Your instructions -
Please print every record below exactly as it reads.

Extracted information -
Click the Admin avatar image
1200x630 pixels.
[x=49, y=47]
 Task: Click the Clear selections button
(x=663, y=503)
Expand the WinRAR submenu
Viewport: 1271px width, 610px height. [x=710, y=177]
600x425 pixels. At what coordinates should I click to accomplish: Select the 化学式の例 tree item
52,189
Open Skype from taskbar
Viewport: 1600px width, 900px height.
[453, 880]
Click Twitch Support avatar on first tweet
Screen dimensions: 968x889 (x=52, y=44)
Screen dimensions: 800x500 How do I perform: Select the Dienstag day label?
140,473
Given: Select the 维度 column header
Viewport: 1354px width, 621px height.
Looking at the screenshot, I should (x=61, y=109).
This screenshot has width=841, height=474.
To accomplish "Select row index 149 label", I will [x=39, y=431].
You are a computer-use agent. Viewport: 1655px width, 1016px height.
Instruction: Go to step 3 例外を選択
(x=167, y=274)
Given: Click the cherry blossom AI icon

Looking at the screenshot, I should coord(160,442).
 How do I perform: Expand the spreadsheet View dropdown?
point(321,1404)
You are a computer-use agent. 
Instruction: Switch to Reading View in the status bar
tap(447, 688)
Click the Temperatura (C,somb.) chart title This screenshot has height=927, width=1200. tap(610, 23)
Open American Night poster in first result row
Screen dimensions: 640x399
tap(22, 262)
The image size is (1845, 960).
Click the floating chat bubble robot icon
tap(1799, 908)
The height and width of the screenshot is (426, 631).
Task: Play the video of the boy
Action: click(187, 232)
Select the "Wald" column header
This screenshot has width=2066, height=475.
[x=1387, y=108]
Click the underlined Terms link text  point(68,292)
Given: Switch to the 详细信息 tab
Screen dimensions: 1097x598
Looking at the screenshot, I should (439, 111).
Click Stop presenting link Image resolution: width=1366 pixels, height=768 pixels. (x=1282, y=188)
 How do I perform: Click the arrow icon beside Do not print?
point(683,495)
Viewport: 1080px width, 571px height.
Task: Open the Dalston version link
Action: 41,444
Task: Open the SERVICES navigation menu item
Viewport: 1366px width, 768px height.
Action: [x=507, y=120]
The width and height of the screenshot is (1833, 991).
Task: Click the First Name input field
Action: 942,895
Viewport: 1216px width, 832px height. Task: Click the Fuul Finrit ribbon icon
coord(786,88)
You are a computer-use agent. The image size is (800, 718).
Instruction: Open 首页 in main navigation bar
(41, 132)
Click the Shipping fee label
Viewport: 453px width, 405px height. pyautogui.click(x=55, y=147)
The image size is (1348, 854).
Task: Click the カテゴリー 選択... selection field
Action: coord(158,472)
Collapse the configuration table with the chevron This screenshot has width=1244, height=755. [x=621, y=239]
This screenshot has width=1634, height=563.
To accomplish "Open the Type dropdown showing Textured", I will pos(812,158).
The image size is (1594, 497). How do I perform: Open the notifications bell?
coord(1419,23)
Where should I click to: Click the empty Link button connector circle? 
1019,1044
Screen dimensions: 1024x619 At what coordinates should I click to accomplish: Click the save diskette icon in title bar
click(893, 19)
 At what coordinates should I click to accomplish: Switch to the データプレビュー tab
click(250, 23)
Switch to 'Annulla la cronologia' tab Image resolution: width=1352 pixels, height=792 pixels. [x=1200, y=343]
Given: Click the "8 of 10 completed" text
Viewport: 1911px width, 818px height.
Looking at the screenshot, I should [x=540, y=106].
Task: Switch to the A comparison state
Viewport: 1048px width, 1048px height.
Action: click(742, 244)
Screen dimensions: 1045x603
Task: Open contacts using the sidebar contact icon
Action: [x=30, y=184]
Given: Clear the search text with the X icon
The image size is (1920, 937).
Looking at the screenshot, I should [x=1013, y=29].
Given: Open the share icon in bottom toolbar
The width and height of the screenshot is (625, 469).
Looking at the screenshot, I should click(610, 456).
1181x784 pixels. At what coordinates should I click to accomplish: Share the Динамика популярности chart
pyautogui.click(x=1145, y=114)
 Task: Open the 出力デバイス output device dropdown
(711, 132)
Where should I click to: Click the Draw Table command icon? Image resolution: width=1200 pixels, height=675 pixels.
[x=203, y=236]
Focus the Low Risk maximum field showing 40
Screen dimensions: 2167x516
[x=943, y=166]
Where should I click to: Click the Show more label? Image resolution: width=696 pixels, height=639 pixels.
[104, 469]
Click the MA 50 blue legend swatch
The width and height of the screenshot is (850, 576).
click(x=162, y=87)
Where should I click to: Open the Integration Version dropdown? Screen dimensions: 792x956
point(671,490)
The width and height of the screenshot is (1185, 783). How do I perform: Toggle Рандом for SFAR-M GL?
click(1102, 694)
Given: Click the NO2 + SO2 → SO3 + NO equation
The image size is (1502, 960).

Exercise answer -
Click the Admin avatar image
1200x630 pixels.
[x=49, y=47]
 Task: Click the Clear selections button
(x=663, y=503)
Expand the WinRAR submenu
Viewport: 1271px width, 610px height. [x=710, y=177]
600x425 pixels. At what coordinates should I click to accomplish: Select the 化学式の例 tree item
52,189
Open Skype from taskbar
Viewport: 1600px width, 900px height.
[453, 880]
Click Twitch Support avatar on first tweet
Screen dimensions: 968x889 (x=52, y=44)
Screen dimensions: 800x500 How do I perform: Select the Dienstag day label?
140,473
Given: Select the 维度 column header
Viewport: 1354px width, 621px height.
Looking at the screenshot, I should (x=61, y=109).
This screenshot has width=841, height=474.
To accomplish "Select row index 149 label", I will [x=39, y=431].
You are a computer-use agent. Viewport: 1655px width, 1016px height.
Instruction: Go to step 3 例外を選択
(x=167, y=274)
Given: Click the cherry blossom AI icon

Looking at the screenshot, I should coord(160,442).
 How do I perform: Expand the spreadsheet View dropdown?
point(321,1404)
You are a computer-use agent. 
Instruction: Switch to Reading View in the status bar
tap(447, 688)
Click the Temperatura (C,somb.) chart title This screenshot has height=927, width=1200. tap(610, 23)
Open American Night poster in first result row
Screen dimensions: 640x399
tap(22, 262)
The image size is (1845, 960).
Click the floating chat bubble robot icon
tap(1799, 908)
The height and width of the screenshot is (426, 631).
Task: Play the video of the boy
Action: click(187, 232)
Select the "Wald" column header
This screenshot has width=2066, height=475.
[x=1387, y=108]
Click the underlined Terms link text  point(68,292)
Given: Switch to the 详细信息 tab
Screen dimensions: 1097x598
Looking at the screenshot, I should (439, 111).
Click Stop presenting link Image resolution: width=1366 pixels, height=768 pixels. (x=1282, y=188)
 How do I perform: Click the arrow icon beside Do not print?
point(683,495)
Viewport: 1080px width, 571px height.
Task: Open the Dalston version link
Action: 41,444
Task: Open the SERVICES navigation menu item
Viewport: 1366px width, 768px height.
Action: [x=507, y=120]
The width and height of the screenshot is (1833, 991).
Task: Click the First Name input field
Action: 942,895
Viewport: 1216px width, 832px height. Task: Click the Fuul Finrit ribbon icon
coord(786,88)
You are a computer-use agent. The image size is (800, 718).
Instruction: Open 首页 in main navigation bar
(41, 132)
Click the Shipping fee label
Viewport: 453px width, 405px height. pyautogui.click(x=55, y=147)
The image size is (1348, 854).
Task: Click the カテゴリー 選択... selection field
Action: coord(158,472)
Collapse the configuration table with the chevron This screenshot has width=1244, height=755. [x=621, y=239]
This screenshot has width=1634, height=563.
To accomplish "Open the Type dropdown showing Textured", I will pos(812,158).
The image size is (1594, 497). How do I perform: Open the notifications bell?
coord(1419,23)
Where should I click to: Click the empty Link button connector circle? 
1019,1044
Screen dimensions: 1024x619 At what coordinates should I click to accomplish: Click the save diskette icon in title bar
click(893, 19)
 At what coordinates should I click to accomplish: Switch to the データプレビュー tab
click(250, 23)
Switch to 'Annulla la cronologia' tab Image resolution: width=1352 pixels, height=792 pixels. [x=1200, y=343]
Given: Click the "8 of 10 completed" text
Viewport: 1911px width, 818px height.
Looking at the screenshot, I should [x=540, y=106].
Task: Switch to the A comparison state
Viewport: 1048px width, 1048px height.
Action: click(742, 244)
Screen dimensions: 1045x603
Task: Open contacts using the sidebar contact icon
Action: [x=30, y=184]
Given: Clear the search text with the X icon
The image size is (1920, 937).
Looking at the screenshot, I should [x=1013, y=29].
Given: Open the share icon in bottom toolbar
The width and height of the screenshot is (625, 469).
Looking at the screenshot, I should click(610, 456).
1181x784 pixels. At what coordinates should I click to accomplish: Share the Динамика популярности chart
pyautogui.click(x=1145, y=114)
 Task: Open the 出力デバイス output device dropdown
(711, 132)
Where should I click to: Click the Draw Table command icon? Image resolution: width=1200 pixels, height=675 pixels.
[x=203, y=236]
Focus the Low Risk maximum field showing 40
Screen dimensions: 2167x516
[x=943, y=166]
Where should I click to: Click the Show more label? Image resolution: width=696 pixels, height=639 pixels.
[104, 469]
Click the MA 50 blue legend swatch
The width and height of the screenshot is (850, 576).
click(x=162, y=87)
Where should I click to: Open the Integration Version dropdown? Screen dimensions: 792x956
point(671,490)
The width and height of the screenshot is (1185, 783). How do I perform: Toggle Рандом for SFAR-M GL?
click(1102, 694)
Given: Click the NO2 + SO2 → SO3 + NO equation
The image size is (1502, 960).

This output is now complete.